Since battery recharging is not a spontaneous reaction, energy needs to be put into the system to get the reverse reaction to happen. Running an electrical current from the cathode into the anode moves the cations from the cathode back into the anode, which recharges the battery by converting electricity into stored chemical energy. In this battery, this would mean returning the zinc ions to the zinc electrode.

This zinc-vanadium oxide combination can work just like a normal battery and use electricity to recharge. When used like a typical battery, it showed excellent cycling stability, with no reduction in capacity after 10,000 cycles. But, electricity is not the only means of transferring energy.

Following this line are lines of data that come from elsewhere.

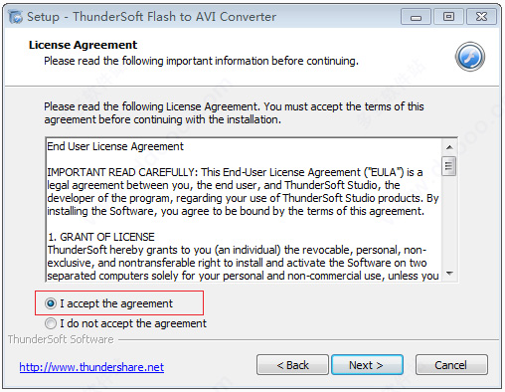Click the license text scrollbar thumb
Screen dimensions: 505x392
(x=449, y=165)
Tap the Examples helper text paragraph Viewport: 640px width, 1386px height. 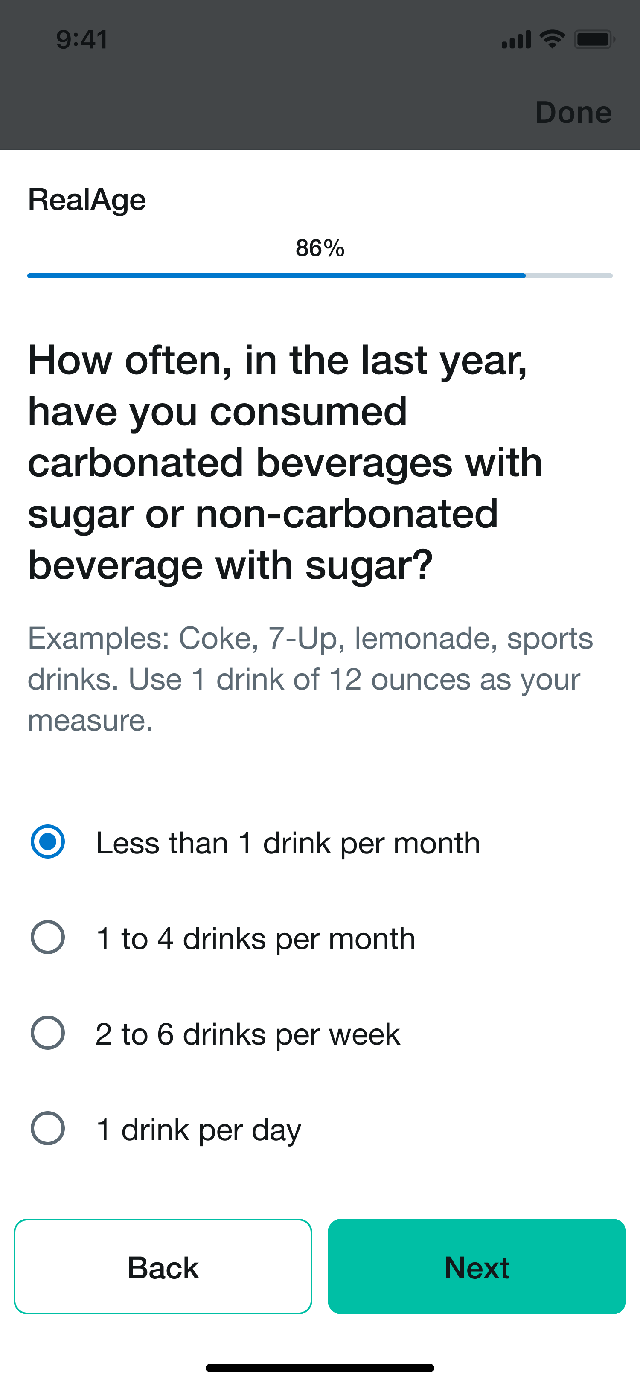(310, 679)
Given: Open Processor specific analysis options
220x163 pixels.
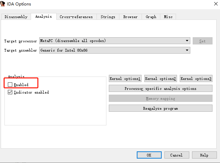Looking at the screenshot, I should [160, 89].
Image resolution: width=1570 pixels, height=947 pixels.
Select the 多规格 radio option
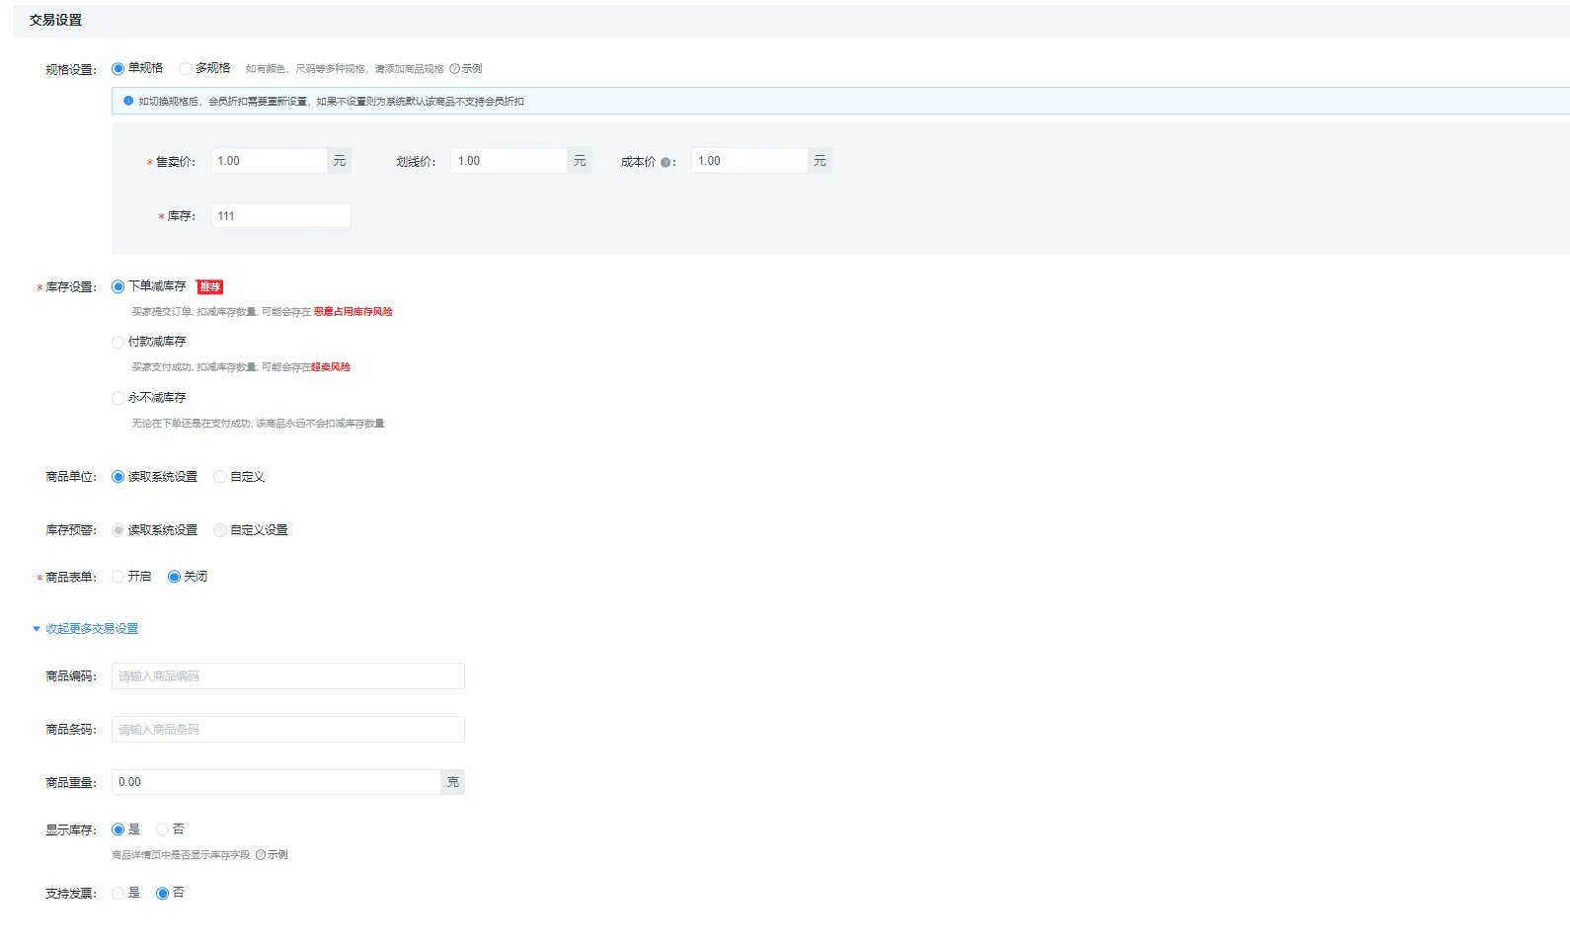[x=186, y=69]
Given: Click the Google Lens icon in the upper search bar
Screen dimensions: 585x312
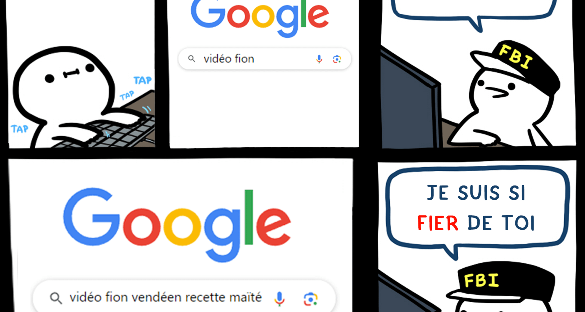Looking at the screenshot, I should coord(337,59).
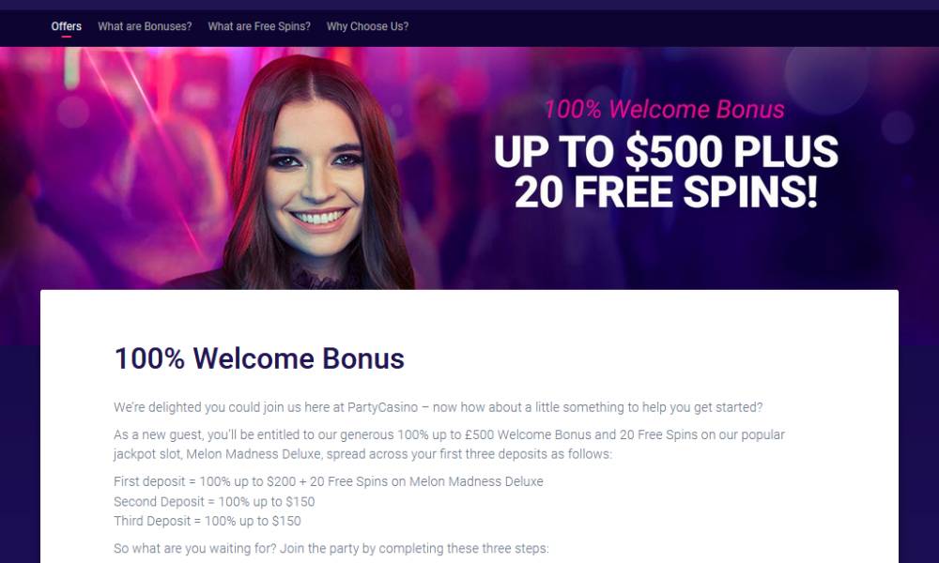This screenshot has width=939, height=563.
Task: Click the So what are you waiting for line
Action: tap(331, 549)
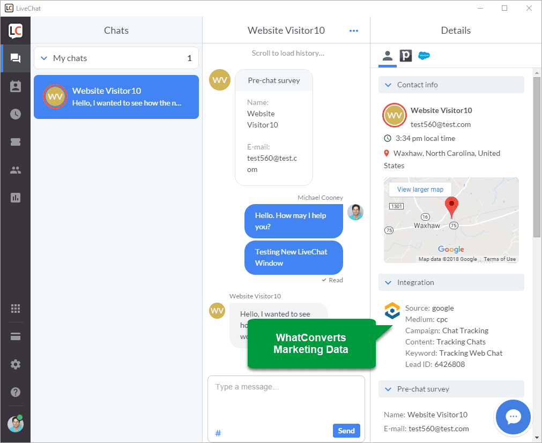Open the Billing card icon in sidebar
This screenshot has width=542, height=443.
click(x=16, y=336)

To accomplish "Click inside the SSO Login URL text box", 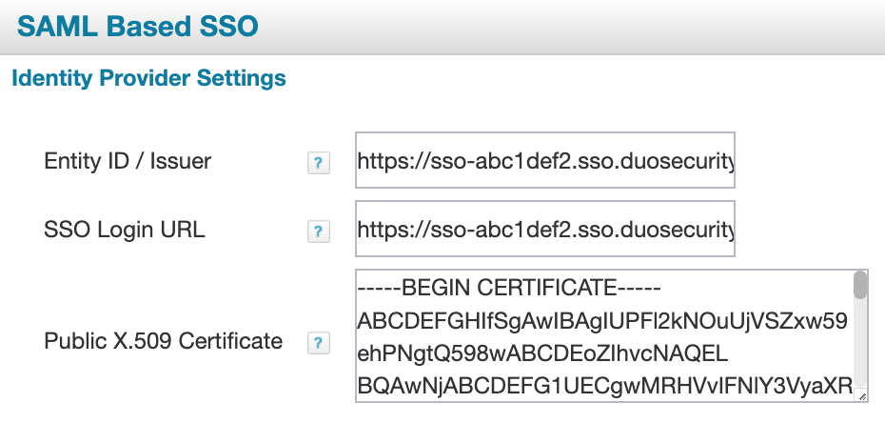I will point(544,229).
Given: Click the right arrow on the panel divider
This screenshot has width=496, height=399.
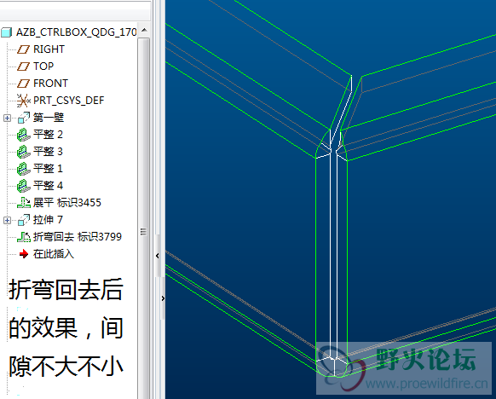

By using a bit of clever chemistry, a spontaneous chemical reaction can partially recharge the battery without the need for any electricity.

Here’s the gist of the chemical recharging process: vanadium needs to lose electrons, which releases zinc from the cathode. To facilitate this, oxygen and water give a little helping hand. The electrolyte in this battery contains the charged compound (CF3SO3) in acidified water. Oxygen is dissolved into the water to provide a source of oxygen. The researchers made a coin cell battery, with a small hole in it to draw oxygen in from the atmosphere.  The oxygen molecules react with the acid (H+) and each oxygen atom gains 2 electrons (e) in the process:

                            O2 + 4H+ + 4e → 2H2O

Figure 3. Diagram of the chemical charging process. On the left, you can see O2 ­being converted into H2O. This process takes electrons from vanadium and releases zinc from the electrode (shown by the orange arrow). Water then splits into OH and H+, which replaces the H+ used up when converting oxygen to water. Adapted with permission from Zhang et al., Nat. Commun. 2020.

These two electrons come from the vanadium in the cathode, and this loss of electrons from vanadium triggers the release of zinc ions from the vanadium oxide electrode, shown in Figure 3. The water molecule then splits into hydroxide (OH) and acid (H2O  OH + H+), which replenishes the acid used to convert oxygen into water. The zinc ions and the hydroxide then react with the electrolyte compound (CF3SO3), making a compound that attaches onto the surface of the zinc electrode. This surface attachment on the electrode is known as “plating”.

The researchers found that this self-recharging process couldn’t return the battery to full charge – after 42 hours, the battery had about 75% charge, and the charging rate had plateaued because of the plating on the zinc electrode. As shown in the in Figure 4 below, the battery can recharge itself to approximately half its capacity in about 6 hours. Luckily, this zinc-electrolyte compound can be broken down and removed from the zinc electrode by charging the battery with electricity.

Figure 4. Discharging and chemical charging cycles of a zinc-ion coin cell battery. The chemical recharging happens rapidly at first, but slows down over time, and produces partial recharging. Electrical recharging (shown in yellow) can fully recharge the battery. Reused with permission from Zhang et al., Nat. Commun. 2020.

Most off-grid locations require the integration of multiple devices to produce charge on demand, such as electricity from a solar panel stored in a battery system. Self-charging battery systems could circumvent the reliance on charged batteries and intermittent sources of power by providing an emergency source of power that can be generated on demand. At this stage, the technology is in its infancy, and has some issues. The chemical charging process for instance, puts a lot of stress on the battery, and loses storage capacity reasonably quickly compared to other battery systems, such as lithium-ion batteries. With more research, self-recharging batteries may become a useful alternative to standard batteries for low-energy applications and help improve energy reliability forpeople living in areas disconnected from energy infrastructure.